Борода у него была густая и нечесаная — за несколько месяцев она здорово отросла, чего он, собственно, и добивался. Много времени он проводил на солнце, купаясь в озере и катаясь на лодке, отчего лицо у него огрубело и загорело, словно у бывалого моряка.
— А я предчувствовал, что вы меня разыщете здесь, — говорил он. — Но не ожидал, что так скоро. А тут несколько часов назад мне позвонил Пьер Лафонтен и сказал, что по Сен-Жермону расхаживает какая-то подозрительная пара и расспрашивает обо мне и о доме.

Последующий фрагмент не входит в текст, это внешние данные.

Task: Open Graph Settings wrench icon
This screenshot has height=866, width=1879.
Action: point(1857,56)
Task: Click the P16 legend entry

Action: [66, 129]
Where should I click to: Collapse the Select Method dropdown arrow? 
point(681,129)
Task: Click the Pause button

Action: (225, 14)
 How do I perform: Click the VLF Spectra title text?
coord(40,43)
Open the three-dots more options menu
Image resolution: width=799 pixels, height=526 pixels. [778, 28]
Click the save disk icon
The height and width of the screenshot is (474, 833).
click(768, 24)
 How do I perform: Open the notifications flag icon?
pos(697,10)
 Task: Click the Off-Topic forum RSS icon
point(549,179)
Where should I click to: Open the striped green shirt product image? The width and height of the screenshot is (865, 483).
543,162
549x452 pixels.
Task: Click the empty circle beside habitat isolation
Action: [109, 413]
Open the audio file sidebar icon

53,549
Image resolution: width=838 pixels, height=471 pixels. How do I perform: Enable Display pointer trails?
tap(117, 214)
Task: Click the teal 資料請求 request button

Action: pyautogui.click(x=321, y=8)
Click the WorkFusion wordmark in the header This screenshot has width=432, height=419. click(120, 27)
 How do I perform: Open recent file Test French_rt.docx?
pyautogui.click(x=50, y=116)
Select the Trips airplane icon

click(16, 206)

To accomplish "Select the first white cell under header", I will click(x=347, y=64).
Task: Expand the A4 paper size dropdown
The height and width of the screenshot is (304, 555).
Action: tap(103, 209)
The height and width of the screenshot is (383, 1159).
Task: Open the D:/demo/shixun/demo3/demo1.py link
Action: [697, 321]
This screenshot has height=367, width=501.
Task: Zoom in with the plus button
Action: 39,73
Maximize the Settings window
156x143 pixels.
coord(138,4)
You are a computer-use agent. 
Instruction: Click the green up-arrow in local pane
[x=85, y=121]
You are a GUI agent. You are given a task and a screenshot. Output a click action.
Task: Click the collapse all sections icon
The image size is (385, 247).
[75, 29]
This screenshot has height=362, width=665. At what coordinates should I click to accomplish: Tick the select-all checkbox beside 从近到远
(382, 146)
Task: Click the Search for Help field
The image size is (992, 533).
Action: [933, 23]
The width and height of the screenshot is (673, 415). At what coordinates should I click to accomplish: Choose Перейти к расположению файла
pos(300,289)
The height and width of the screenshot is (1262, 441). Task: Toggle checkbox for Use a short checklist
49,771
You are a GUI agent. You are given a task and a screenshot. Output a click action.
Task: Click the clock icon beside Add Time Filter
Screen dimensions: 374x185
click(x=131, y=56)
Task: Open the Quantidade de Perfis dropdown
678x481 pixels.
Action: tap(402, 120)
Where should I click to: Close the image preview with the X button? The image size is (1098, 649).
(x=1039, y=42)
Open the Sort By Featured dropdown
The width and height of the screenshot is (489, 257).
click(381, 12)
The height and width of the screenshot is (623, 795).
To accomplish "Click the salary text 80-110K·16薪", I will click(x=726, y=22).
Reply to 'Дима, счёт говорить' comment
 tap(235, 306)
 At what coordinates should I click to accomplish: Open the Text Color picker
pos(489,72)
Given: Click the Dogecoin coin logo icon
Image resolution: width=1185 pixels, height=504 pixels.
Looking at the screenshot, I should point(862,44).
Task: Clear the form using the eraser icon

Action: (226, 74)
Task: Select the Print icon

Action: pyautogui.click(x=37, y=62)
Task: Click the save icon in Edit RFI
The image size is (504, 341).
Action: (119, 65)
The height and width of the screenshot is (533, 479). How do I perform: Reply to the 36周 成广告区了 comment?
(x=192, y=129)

Поскольку Молли с недоумением посмотрела, он объяснил далее:
— Пьер здесь и архивариус, и канцелярист, и мэр Трамблана, и начальник полиции и вообще мастер на все руки. Он также присматривает за многими дачами, владельцы которых приезжают сюда лишь на лето. Ну и, само собой, — мой давнишний и надежный друг. Он приглядывает за нашим домом уже порядочно — по сути, много-много лет. Еще в пятидесятых годах он помог нам купить участок и переоформить сделку — должен признаться, очень даже по-умному, — так что он перешел из рук бабушки Хейл, а кому достался — неизвестно, новые владельцы — непонятно кто, и установить их просто невозможно.
— Между прочим, — сказал Хэл, — так оформить владение — это не моя идея, а Джима Англетона. Еще когда я был засекреченным сотрудником ЦРУ, он настоятельно советовал мне обзавестись таким местечком, где можно было бы надежно укрыться, если обстановка уж слишком накалится. Канада показалась нам самым подходящим местом, поскольку она самостоятельная страна и находится по ту сторону границы. Так или иначе дом пустовал, и Пьер сдавал его в аренду иногда на лето, а по большей части зимой, когда можно кататься на лыжах. Сдавал он его всегда от имени мифического канадского рантье, некого Стромболнана. Арендная плата с лихвой окупала его вознаграждение за охрану и расходы на ремонт. Ну а остаток Пьер клал на счет в трастовый банк под проценты, — тут Хэл опять криво усмехнулся и закончил: — Он очень честный малый.
Но тут вдруг без всякой видимой причины Молли опять взорвалась от гнева. Все это время она сидела рядышком со мной, помалкивала и о чем-то думала, как я считал, все еще пребывая в состоянии шока. Но как оказалось, она вовсе не оцепенела, а наоборот, постепенно распалялась от злости.